Tonio lâcha la gorge de Ruby, se retourna, se trouva nez à nez avec un grand Martiniquais, taillé en force, qui, très calme, la pipe à la bouche, le maintenait.

Tonio hésita.

— De quoi te mêles-tu, Max. C’est pas tes affaires.

— Je me mêle de ce qui me plaît, répondit l’autre avec placidité. Je n’aime pas voir les gens se conduire comme des sauvages.

Tonio considéra son adversaire. Max était connu dans le quartier. On le voyait presque tous les jours dans les bars de Montmartre. On ne savait ni qui il était, ni ce qu’il faisait, mais on connaissait sa force, son flegme, son ton d’ironie tranquille et décidée. On ne l’avait jamais vu en colère ; on ne l’avait jamais vu ivre non plus.

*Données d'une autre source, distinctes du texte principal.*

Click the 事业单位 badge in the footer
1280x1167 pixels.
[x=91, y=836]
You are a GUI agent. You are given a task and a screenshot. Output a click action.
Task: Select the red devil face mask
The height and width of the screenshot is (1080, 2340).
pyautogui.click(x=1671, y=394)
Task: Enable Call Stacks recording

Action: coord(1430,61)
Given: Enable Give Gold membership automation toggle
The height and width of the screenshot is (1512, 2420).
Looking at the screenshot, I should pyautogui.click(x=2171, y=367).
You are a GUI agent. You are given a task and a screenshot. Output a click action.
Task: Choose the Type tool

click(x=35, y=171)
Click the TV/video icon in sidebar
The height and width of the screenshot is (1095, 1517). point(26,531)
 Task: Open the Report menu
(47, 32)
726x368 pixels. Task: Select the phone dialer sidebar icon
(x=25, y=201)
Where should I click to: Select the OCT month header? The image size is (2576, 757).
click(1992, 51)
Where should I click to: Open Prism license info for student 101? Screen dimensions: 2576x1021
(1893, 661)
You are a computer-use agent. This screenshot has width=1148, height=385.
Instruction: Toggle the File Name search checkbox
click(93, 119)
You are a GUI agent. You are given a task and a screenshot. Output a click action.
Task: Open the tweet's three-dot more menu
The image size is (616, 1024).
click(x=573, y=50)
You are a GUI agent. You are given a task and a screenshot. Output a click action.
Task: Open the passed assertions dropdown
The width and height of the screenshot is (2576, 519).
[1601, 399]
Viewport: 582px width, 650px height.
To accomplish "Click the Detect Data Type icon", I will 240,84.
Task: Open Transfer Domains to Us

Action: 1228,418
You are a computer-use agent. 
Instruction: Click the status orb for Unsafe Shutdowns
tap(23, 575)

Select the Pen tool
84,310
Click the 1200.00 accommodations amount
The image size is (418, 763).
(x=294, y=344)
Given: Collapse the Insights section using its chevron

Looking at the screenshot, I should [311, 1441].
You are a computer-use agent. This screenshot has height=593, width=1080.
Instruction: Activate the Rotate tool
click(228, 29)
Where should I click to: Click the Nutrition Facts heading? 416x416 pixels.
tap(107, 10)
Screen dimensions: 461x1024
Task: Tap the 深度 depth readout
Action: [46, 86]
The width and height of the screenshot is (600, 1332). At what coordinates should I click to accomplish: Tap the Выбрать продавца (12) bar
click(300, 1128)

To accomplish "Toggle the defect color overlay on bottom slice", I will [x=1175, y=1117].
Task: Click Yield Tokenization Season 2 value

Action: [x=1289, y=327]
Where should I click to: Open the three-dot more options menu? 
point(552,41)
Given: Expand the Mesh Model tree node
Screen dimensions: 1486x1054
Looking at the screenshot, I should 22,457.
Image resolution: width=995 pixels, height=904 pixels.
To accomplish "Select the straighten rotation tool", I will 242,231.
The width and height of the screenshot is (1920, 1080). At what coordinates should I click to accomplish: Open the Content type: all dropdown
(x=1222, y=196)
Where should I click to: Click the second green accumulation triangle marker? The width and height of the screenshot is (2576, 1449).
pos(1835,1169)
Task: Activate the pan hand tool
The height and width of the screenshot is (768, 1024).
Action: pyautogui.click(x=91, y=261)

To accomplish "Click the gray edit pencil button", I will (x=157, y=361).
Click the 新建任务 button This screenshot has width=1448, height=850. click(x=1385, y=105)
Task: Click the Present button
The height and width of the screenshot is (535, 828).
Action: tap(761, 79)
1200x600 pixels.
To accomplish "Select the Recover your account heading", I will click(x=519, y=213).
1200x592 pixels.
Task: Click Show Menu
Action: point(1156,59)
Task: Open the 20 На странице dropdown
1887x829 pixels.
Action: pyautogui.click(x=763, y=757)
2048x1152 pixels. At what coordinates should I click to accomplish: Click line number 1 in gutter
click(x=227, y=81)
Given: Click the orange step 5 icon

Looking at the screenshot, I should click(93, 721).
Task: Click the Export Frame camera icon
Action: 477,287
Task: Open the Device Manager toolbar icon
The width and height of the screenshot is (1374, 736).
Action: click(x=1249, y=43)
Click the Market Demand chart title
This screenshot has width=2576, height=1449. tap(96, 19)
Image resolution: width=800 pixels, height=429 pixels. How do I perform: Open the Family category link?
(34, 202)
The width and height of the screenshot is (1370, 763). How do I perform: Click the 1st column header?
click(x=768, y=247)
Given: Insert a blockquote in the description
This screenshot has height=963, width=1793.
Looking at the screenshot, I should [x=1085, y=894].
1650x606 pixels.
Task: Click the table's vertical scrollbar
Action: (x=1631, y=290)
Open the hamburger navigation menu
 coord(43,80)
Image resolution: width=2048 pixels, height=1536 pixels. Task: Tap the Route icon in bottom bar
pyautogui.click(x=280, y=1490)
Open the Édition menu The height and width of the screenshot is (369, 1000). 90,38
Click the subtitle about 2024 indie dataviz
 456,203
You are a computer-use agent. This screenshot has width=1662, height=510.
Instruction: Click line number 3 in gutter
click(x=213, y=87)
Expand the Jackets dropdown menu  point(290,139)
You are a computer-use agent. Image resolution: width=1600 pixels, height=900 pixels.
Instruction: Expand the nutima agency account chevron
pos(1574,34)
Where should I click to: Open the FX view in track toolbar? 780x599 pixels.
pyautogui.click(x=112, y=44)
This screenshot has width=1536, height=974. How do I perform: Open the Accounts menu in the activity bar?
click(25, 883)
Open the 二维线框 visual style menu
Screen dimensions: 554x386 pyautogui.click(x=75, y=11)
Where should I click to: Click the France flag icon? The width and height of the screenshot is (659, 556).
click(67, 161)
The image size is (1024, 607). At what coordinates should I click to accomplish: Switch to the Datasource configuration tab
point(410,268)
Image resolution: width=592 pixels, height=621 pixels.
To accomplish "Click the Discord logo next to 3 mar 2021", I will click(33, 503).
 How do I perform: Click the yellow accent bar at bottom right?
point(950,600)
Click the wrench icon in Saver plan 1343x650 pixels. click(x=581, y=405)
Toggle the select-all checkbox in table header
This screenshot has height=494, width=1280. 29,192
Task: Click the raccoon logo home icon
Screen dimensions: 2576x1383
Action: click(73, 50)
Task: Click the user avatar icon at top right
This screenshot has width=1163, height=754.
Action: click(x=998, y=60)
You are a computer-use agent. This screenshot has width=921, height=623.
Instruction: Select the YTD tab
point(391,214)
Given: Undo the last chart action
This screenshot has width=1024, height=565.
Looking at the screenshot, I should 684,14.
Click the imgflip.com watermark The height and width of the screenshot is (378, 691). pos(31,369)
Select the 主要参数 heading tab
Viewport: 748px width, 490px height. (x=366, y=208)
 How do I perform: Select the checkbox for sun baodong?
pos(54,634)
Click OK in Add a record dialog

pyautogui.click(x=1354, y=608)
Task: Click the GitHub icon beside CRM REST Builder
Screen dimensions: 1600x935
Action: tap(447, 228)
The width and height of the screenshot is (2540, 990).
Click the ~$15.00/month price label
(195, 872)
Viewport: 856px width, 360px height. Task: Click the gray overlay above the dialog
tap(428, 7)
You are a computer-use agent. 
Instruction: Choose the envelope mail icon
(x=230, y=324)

— Ça va, ça va, fit Tonio. Si on ne peut plus s’expliquer avec les poules qui vous font des crosses maintenant…

— Tu canes, Tonio, fit une voix dans la foule.

Tonio se redressa.

— S’il y en a un qui n’est pas content, il n’a qu’à venir s’expliquer dehors.

Max, en souriant, tirait sur sa pipe. Tonio se perdit dans la foule. Alors Max se tourna vers Ruby et dit à la jeune fille :

— Votre place n’est pas ici… Rentrez chez vous. Cela vaudra mieux.